» **Information shown**:
★ ★ ★ ★ ★

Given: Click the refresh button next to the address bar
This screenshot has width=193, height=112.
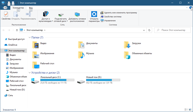Looking at the screenshot, I should click(149, 30).
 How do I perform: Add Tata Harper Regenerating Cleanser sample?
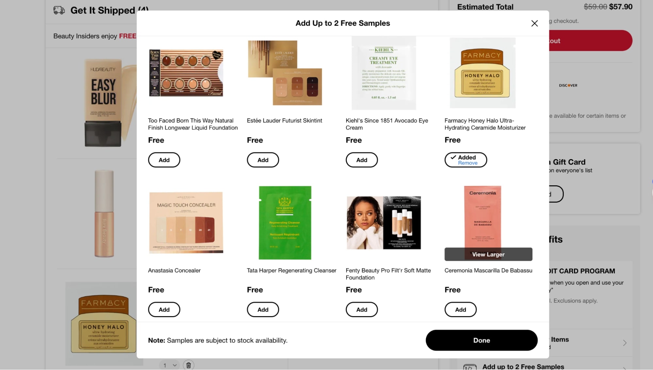[x=263, y=310]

★ ★ ★ ★ ★

The lines to retype begin with the one containing "This screenshot has width=193, height=112." and end with the last line of the records. Reproduce them exactly and omit the pictures.

» **Result of this task**:
This screenshot has width=193, height=112.
Looking at the screenshot, I should click(149, 30).
 How do I perform: Add Tata Harper Regenerating Cleanser sample?
[x=263, y=310]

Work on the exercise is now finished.